On-going supply-side constraints combined with rapid growth in the demand for housing continue to create significant imbalances in the housing market, particularly in Auckland. In order to relieve those imbalances, a range of initiatives is needed to increase the long-term housing supply response and moderate housing demand. The relevant policy areas extend well beyond financial policy and the responsibilities of the Reserve Bank. In this regard, we see the Reserve Bank as part of a team effort.

The Productivity Commission’s Report, Using land for housing, released in October 2015, notes that an insufficient supply of land ready for new housing remains at the heart of the rise in house prices seen in Auckland and other high growth areas of the country. Costly and restrictive planning rules and regulations, insufficient provision of infrastructure required to make land ready for development, and a planning system unable to respond adequately to changing demand patterns were among the factors the Commission cited as contributing to the shortfall in housing-ready land.

The Commission proposed a range of measures for the Government and local councils…

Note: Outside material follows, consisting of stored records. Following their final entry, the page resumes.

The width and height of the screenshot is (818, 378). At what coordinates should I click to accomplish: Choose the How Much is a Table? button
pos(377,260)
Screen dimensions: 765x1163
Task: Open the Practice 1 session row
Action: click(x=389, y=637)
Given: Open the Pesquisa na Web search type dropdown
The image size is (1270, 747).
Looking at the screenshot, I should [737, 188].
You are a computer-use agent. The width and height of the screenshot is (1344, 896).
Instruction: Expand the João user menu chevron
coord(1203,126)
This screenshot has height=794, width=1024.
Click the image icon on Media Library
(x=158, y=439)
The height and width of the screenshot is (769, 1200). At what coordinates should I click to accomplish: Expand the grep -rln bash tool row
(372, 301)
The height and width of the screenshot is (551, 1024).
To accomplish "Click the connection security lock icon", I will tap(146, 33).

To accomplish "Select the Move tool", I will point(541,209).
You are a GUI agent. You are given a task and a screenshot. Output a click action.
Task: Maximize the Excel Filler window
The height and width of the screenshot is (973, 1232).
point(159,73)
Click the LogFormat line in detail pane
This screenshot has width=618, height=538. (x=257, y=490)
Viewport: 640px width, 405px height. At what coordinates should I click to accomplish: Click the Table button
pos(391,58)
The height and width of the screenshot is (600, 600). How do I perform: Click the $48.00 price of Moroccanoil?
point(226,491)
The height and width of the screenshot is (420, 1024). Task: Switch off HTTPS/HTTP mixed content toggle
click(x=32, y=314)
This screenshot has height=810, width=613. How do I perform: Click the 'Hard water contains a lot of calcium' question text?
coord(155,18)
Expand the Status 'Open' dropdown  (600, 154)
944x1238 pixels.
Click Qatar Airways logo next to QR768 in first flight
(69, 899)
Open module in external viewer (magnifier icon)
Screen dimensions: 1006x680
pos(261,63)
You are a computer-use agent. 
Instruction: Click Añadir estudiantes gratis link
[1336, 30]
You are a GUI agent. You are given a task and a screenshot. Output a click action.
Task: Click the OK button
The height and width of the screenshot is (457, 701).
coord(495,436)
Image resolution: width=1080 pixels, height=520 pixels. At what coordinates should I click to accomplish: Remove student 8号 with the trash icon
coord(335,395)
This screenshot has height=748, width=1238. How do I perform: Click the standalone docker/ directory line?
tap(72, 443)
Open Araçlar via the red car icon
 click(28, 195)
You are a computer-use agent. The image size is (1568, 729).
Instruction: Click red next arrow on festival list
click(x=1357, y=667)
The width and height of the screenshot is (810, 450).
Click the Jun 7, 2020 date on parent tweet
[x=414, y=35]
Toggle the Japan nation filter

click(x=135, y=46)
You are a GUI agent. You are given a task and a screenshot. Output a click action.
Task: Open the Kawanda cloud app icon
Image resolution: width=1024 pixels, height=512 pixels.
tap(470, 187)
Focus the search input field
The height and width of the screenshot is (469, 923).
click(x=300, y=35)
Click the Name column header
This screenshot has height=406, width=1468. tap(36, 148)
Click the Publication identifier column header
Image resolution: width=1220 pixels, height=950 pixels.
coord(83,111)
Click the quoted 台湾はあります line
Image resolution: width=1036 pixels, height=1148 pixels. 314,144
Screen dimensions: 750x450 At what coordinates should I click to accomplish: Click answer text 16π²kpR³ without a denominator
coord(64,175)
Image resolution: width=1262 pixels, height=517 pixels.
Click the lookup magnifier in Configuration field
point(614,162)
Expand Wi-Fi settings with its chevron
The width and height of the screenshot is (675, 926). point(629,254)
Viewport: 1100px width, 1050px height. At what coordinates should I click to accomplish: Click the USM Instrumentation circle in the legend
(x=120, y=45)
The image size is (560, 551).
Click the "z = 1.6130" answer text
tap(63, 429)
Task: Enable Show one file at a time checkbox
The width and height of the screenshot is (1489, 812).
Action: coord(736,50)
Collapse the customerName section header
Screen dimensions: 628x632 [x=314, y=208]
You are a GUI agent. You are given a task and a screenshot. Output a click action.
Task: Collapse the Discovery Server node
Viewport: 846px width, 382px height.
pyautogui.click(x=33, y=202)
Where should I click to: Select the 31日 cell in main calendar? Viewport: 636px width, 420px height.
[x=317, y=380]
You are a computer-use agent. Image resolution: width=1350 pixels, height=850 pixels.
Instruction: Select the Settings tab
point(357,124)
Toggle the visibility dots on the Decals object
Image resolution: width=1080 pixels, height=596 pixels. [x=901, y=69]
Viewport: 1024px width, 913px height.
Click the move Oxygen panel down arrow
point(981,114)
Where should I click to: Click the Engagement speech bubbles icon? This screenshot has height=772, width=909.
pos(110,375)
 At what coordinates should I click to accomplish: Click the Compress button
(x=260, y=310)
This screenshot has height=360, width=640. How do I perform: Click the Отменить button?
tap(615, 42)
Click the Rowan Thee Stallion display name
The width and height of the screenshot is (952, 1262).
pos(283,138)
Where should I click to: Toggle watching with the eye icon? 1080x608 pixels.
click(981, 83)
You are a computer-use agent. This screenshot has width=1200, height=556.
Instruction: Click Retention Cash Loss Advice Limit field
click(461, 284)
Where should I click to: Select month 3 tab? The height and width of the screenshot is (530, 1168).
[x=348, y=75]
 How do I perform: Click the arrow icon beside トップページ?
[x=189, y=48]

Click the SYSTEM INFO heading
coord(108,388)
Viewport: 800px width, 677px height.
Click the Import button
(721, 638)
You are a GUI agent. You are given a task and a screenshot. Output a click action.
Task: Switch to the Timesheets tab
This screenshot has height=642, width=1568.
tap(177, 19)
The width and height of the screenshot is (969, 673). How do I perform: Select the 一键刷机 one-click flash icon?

While boosting the capacity for development and housing supply is paramount, it is also important to explore policies that will keep the demand for housing more in line with supply capacity. Two areas for on-going consideration include tax and migration policy. On the tax front, the implementation of the bright line test for housing investors introduced in October last year has helped curb short-term speculative activity in the housing market. Consideration might be given to further reducing the tax advantage of investing in residential housing.

Like taxation of investor-owned housing, migration policy is a complex and controversial issue. However, we cannot ignore that the 160,000 net inflow of permanent and long-term migrants over the last 3 years has generated an unprecedented increase in the population and a significant boost to housing demand. Given the strong influence of departing and returning New Zealanders in the total numbers, it will never be possible to fine-tune the overall level of migration or smooth out the migration cycle. However, there may be merit in reviewing whether migration policy is securing the number and composition of skills intended. While any adjustments would operate at the margin, they could over time help to moderate the housing market imbalance…

The Bank’s interest rate policy must have regard to financial stability concerns, but the global environment is likely to keep interest rates low for some time yet. Macro-prudential policy can assist in containing the growing risk to financial stability as the current housing market reaches new extremes. In light of the growing risk, the Reserve Bank is closely considering measures that could be progressed in the coming months…

One is tighter LVRs to counter the growing influence of investor demand in Auckland and other regions, and to further bolster bank balance sheets against a housing market downturn… we expect that such a measure could potentially be introduced by the end of the year.

Another option is a new debt-to-income (DTI) speed limit to complement the LVR requirements by improving the resilience of household balance sheets to income or interest rate shocks. A DTI limit would make defaults less likely in a downturn. Furthermore, a DTI and LVR in combination would constrain credit growth and house price pressures on a more sustainable basis than would LVRs alone. A DTI would be a new instrument that would need to be agreed with the Minister of Finance… We intend to consult with the banks on the viability of a DTI policy and data issues before making a decision on implementation.

A third option is a housing capital overlay. The Reserve Bank has already indicated that it will be conducting a full review of bank capital requirements over the coming year. We will consider whether macro-prudential overlays have a role to play as part of that process.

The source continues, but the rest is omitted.